そのうちも自分たち高台に逃げたから。自分のうちさ、波が来たのは見れないの。で、その波が来た時はもう何もなかった。一瞬に。
Wir mussten auf eine Erhöhung fliehen. Darum konnte ich nicht sehen wie die Welle mein Haus erreichte. Aber nach der Welle war nichts mehr da. Von jetzt auf gleich.

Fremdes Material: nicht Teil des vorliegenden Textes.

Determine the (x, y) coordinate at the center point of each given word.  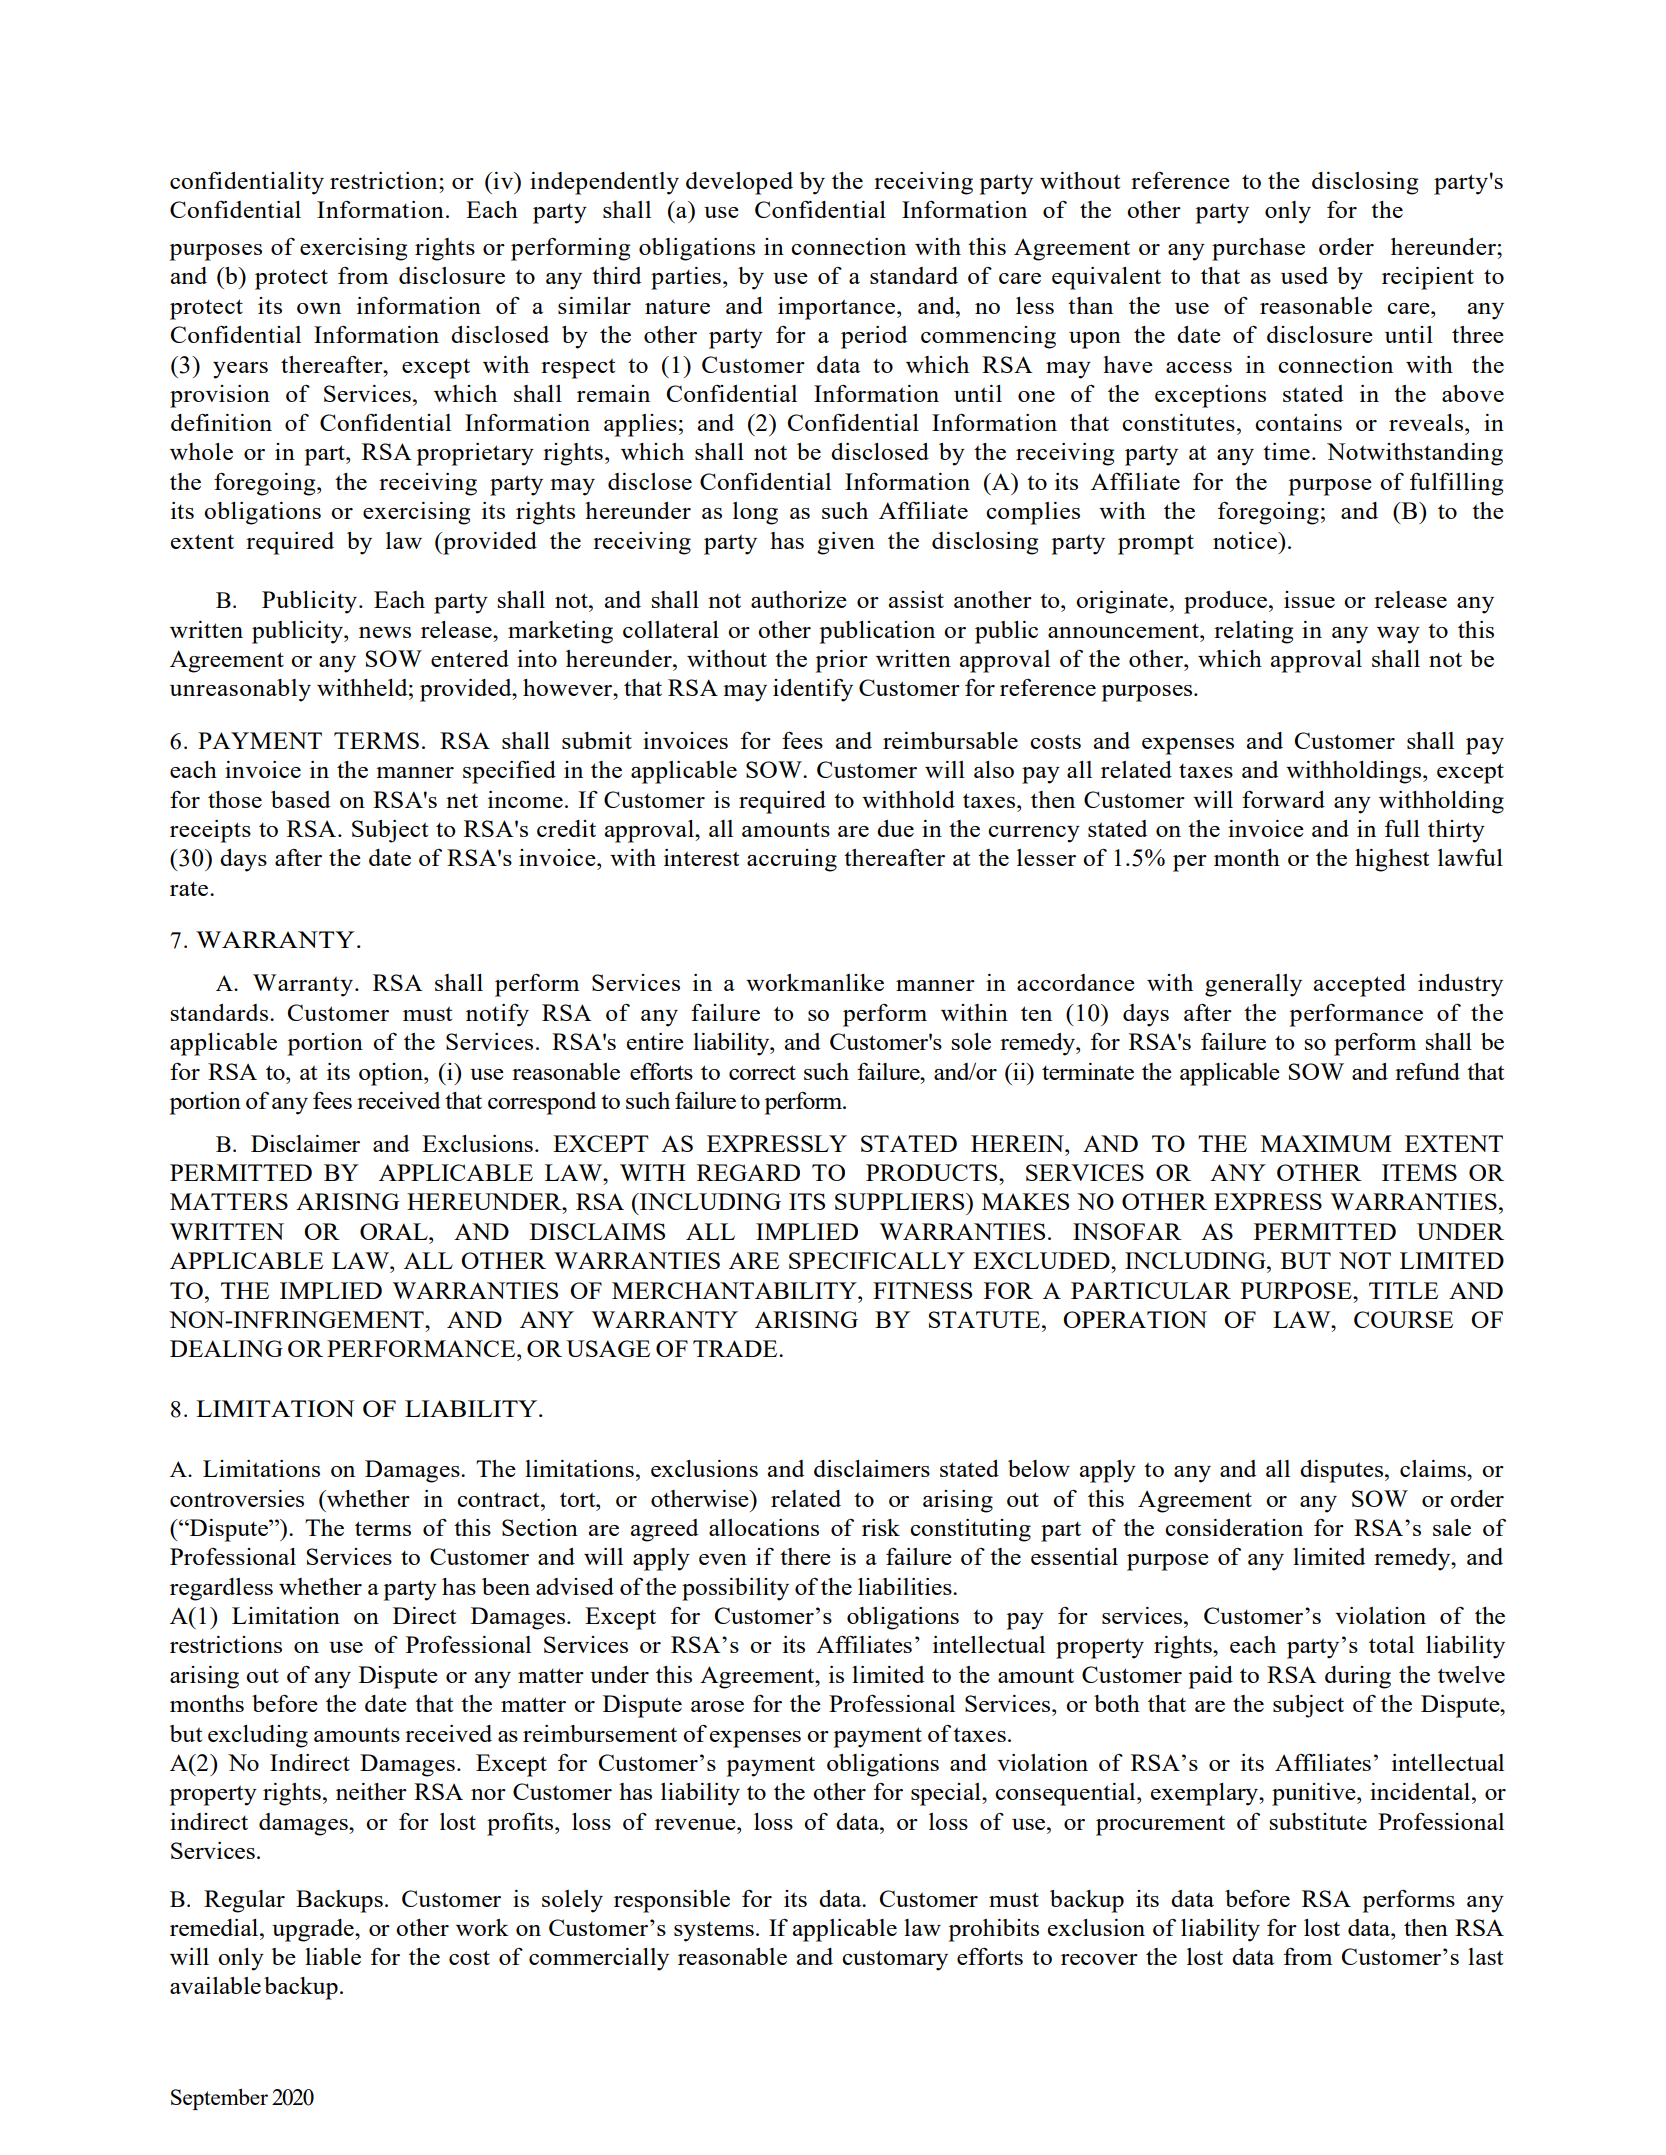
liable (333, 1956)
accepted (1360, 985)
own (319, 308)
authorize (799, 599)
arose (717, 1706)
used (1304, 275)
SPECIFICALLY (877, 1260)
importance (838, 308)
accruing (792, 860)
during (1358, 1677)
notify (497, 1015)
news (385, 632)
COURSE (1403, 1319)
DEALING (226, 1348)
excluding (258, 1736)
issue (1309, 599)
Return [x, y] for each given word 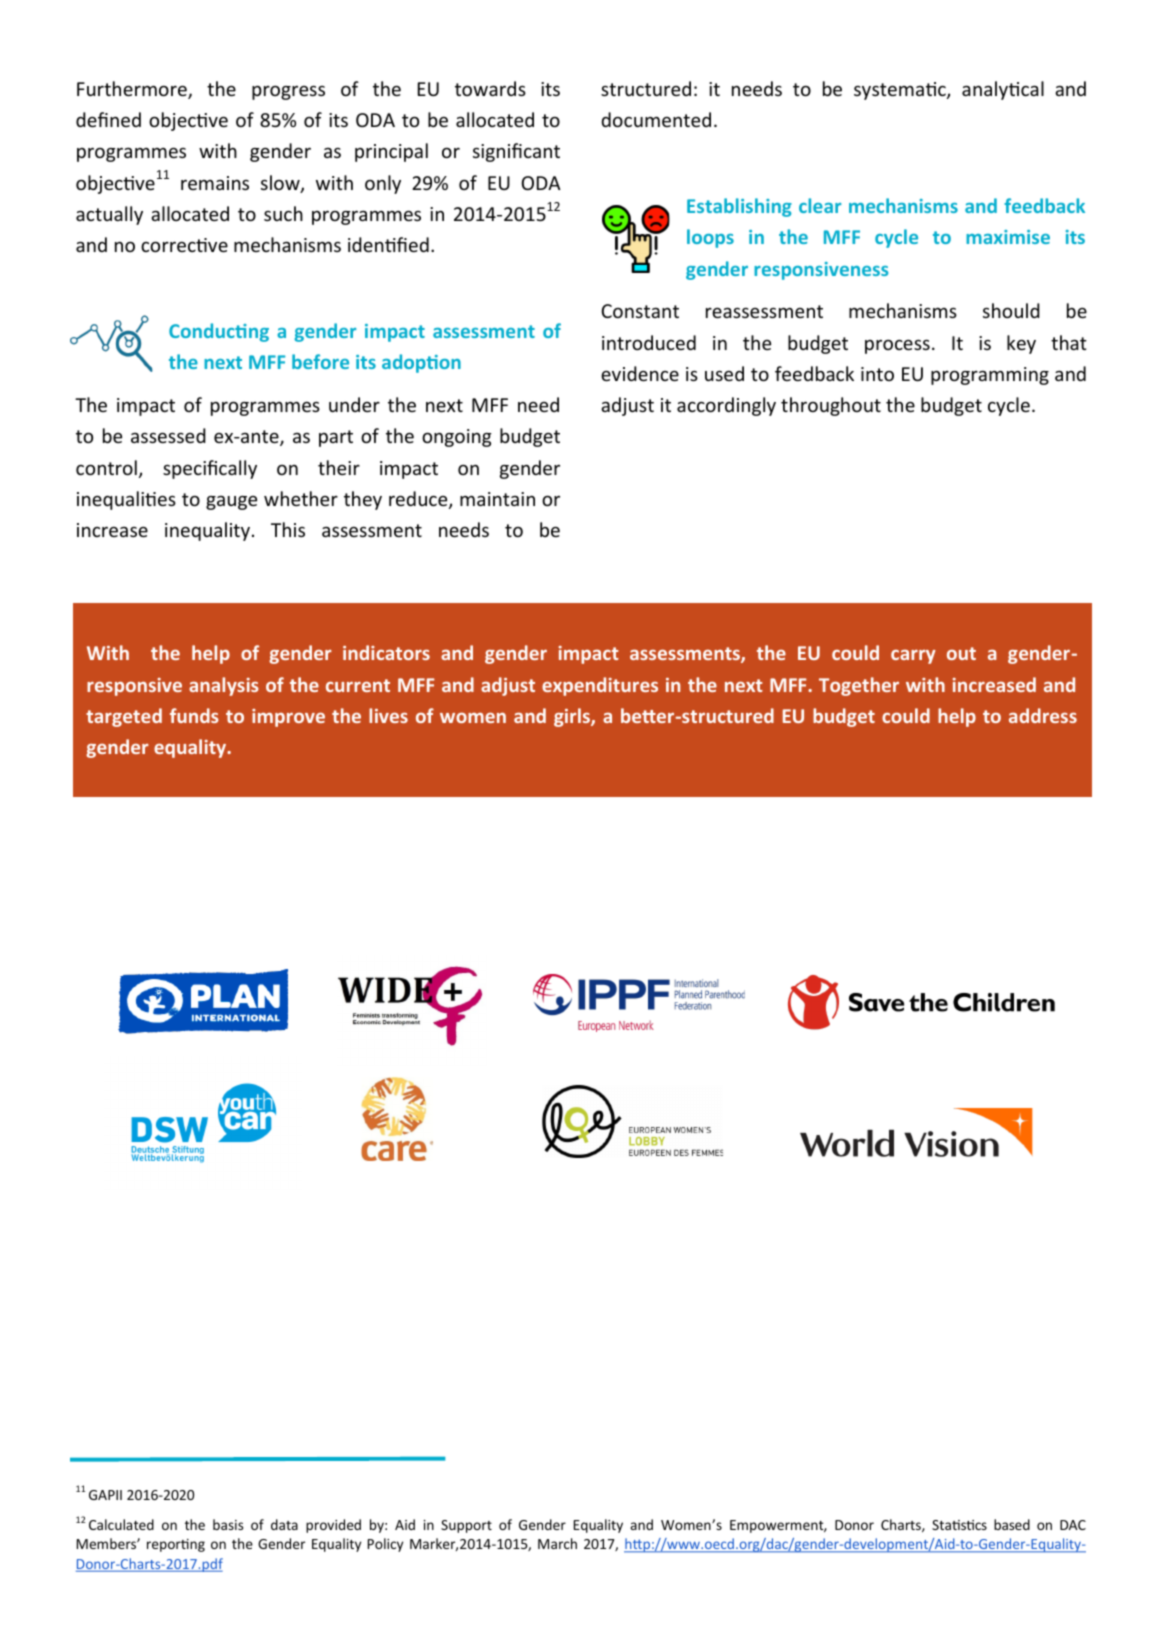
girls [573, 717]
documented [656, 119]
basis [228, 1524]
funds [194, 715]
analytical [1003, 90]
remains [215, 183]
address [1043, 715]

Auswirkungen auf die Fischerei
Sachiko selbst war von der Zerstörung der Fischereiindustrie in Minami-Sanriku stark betroffen. Kurz nach der Katastrophe wurde sie von ihrem Unternehmen entlassen. Sachiko erzählte, dass neben fast allen Booten und Aquakulturanlagen auch sämtliche Gebäude und weitere Fischerei-Infrastruktur von der Welle zerstört wurden. Von ursprünglich 350 Schiffen überstanden nur 34 die Katastrophe. Aufgrund dieser geringen Zahl an verbliebenen Schiffen seien die Fischer dazu übergegangen, anstatt jeder für sich allein wie vor der Katastrophe (kojin kigyō), „gemeinsame Fischerei“ (kyōdō gyogyō) zu betreiben.
(Sachiko) 前は個人企業なんだけど、今は共同で。
Früher arbeitete jeder selbständig. Jetzt arbeitet man gemeinsam.
(Interviewer) あ、その、一緒に船に皆で出るとか。その利益を皆で分けるというんですか。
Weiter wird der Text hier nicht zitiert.